January is cervical cancer awareness month. Globally, cervical cancer is the fourth most common cancer in women, with 604,000 new cases in 2020. About 90% of the 342,000 deaths caused by cervical cancer occurred in low- and middle-income countries. Women living with HIV are six times more likely to develop cervical cancer compared to the general population, and an estimated 5% of all cervical cancer cases are attributable to HIV. The contribution of HIV to cervical cancer disproportionately affects younger women, and as a result, 20% of children who lose their mother to cancer do so due to cervical cancer.

Causes: Human papillomavirus (HPV) is a common sexually transmitted infection affecting the skin, genitals, and throat that is often asymptomatic. Risk factors include HPV type oncogenicity, immune status, other STIs, number of births, young age at first pregnancy, hormonal contraceptive use, and smoking.

Prevention: Public awareness and access to information are vital for preventing and controlling cervical cancer. Vaccination at ages 9–14 is highly effective in preventing HPV infection and related cancers. Starting screening at 30 (25 for women with HIV) detects cervical disease, preventing the progression to cancer through timely treatment. Early detection at any age, coupled with quality treatment, offers the potential for curing cervical cancer. These strategies underscore the importance of a comprehensive approach across the life course for effective prevention and control.

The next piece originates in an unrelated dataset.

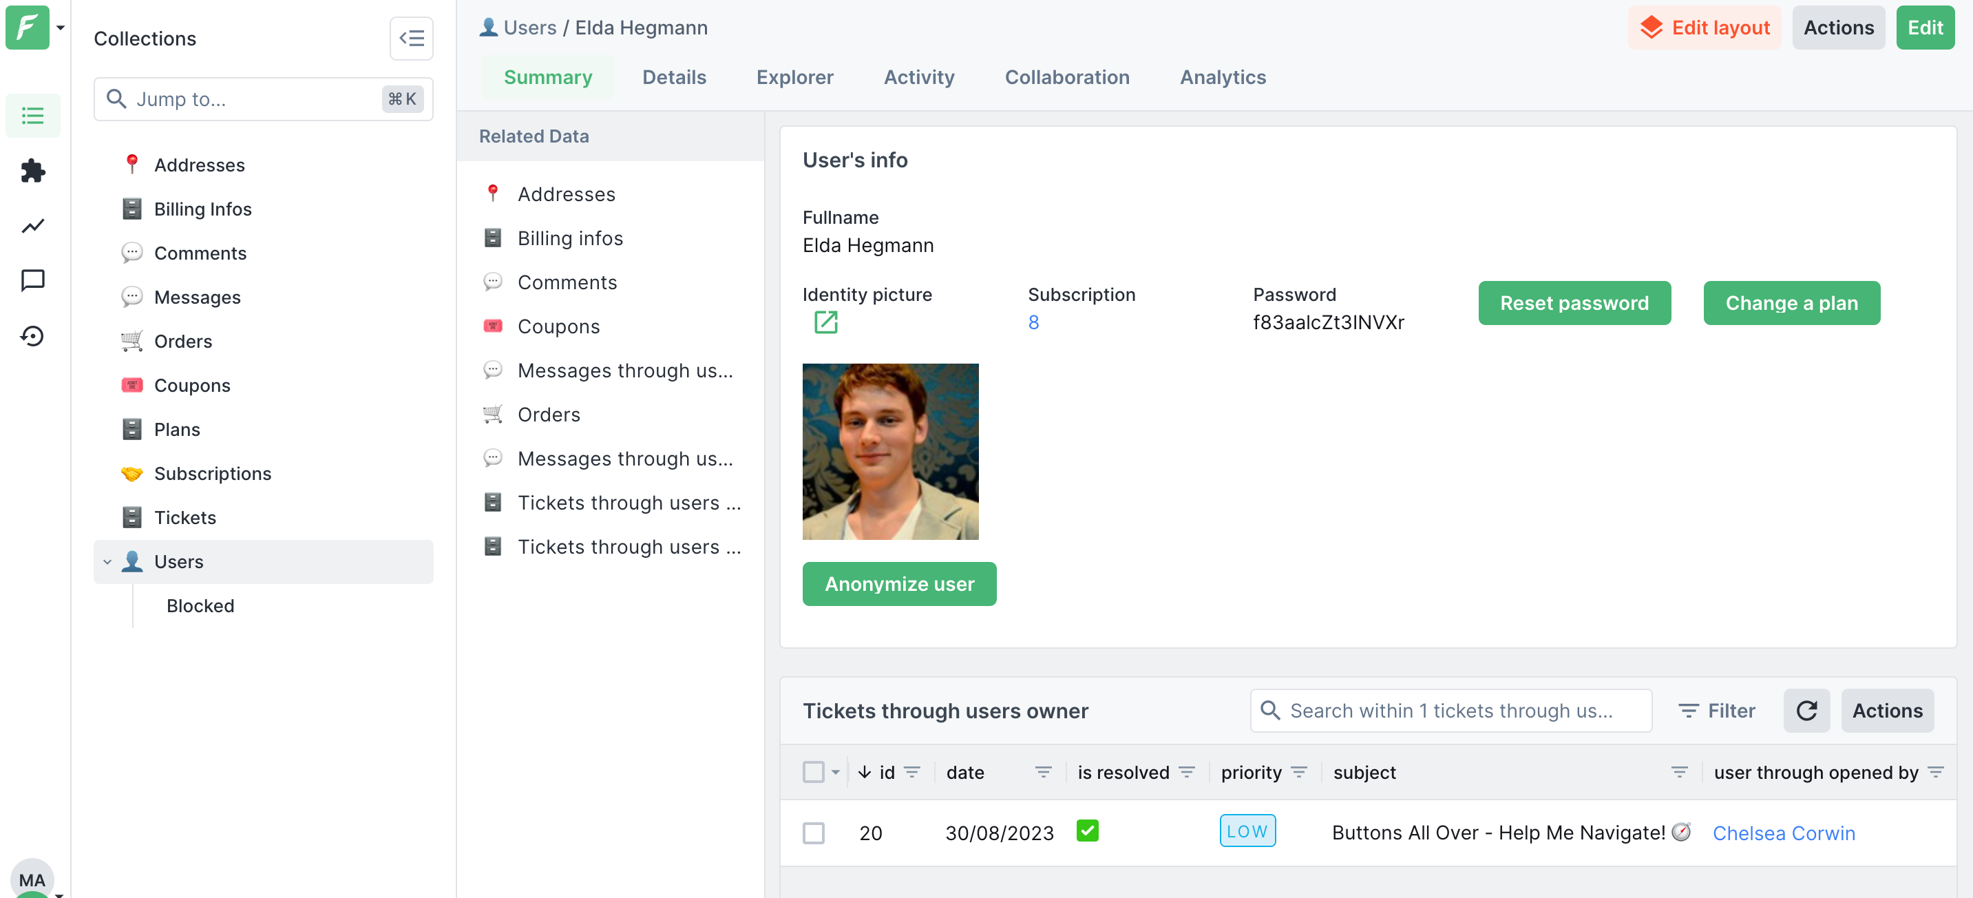
Task: Open the project logo dropdown arrow
Action: (61, 28)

HPV vaccination and other prevention steps: As of 2023, six globally available HPV vaccines effectively protect against high-risk types 16 and 18, major causes of cervical cancer. Administered primarily to girls aged 9–14 before sexual activity, the vaccine can be given in 1 or 2 doses, with those with weakened immune systems recommended in 2 or 3 doses. Some countries vaccinate boys to further reduce HPV prevalence and prevent associated cancers. Additionally, preventing HPV infection involves being a non-smoker, using condoms, and considering voluntary male circumcision.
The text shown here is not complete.